**Request:** Reproduce the material below word for word, leaving out the pictures.

**Data supplied:**

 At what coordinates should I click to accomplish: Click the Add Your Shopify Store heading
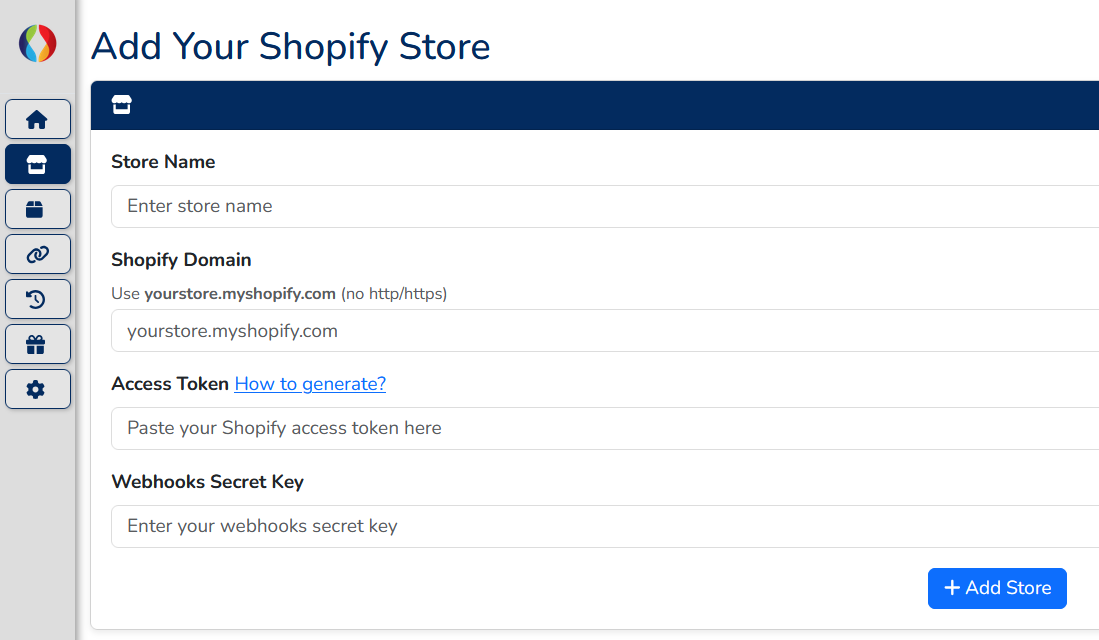tap(291, 46)
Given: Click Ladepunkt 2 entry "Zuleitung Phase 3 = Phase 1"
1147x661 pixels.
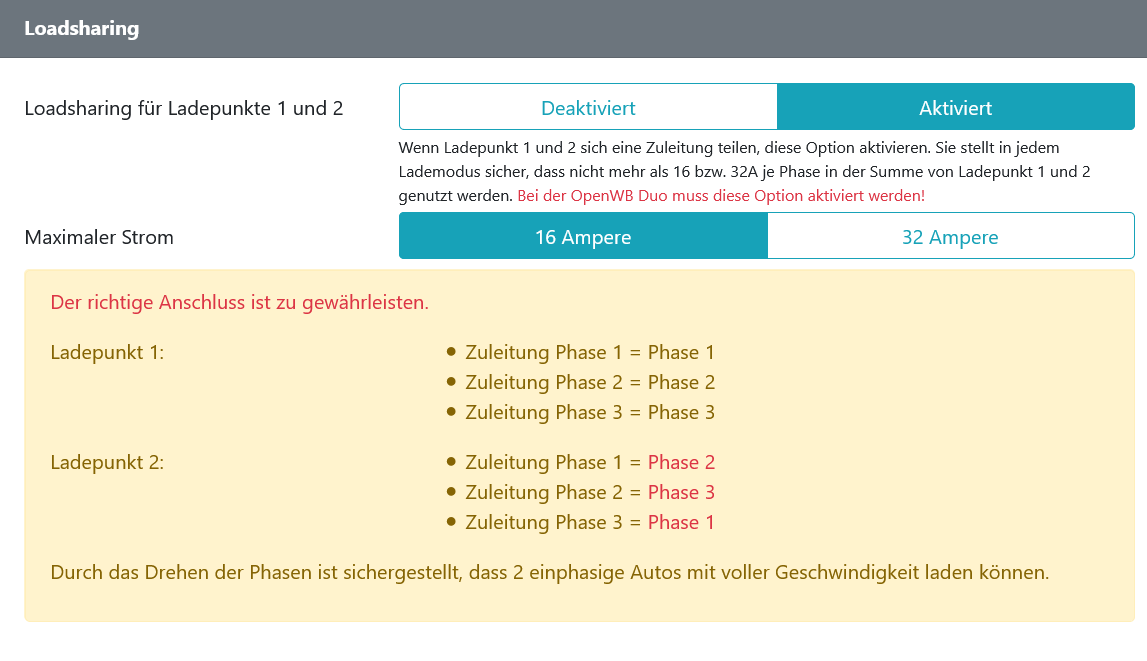Looking at the screenshot, I should (x=590, y=522).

**The reply:**
 At what coordinates should I click to accomplish: Click the Add Your Shopify Store heading
tap(291, 46)
Given: Click Ladepunkt 2 entry "Zuleitung Phase 3 = Phase 1"
1147x661 pixels.
Looking at the screenshot, I should (x=590, y=522).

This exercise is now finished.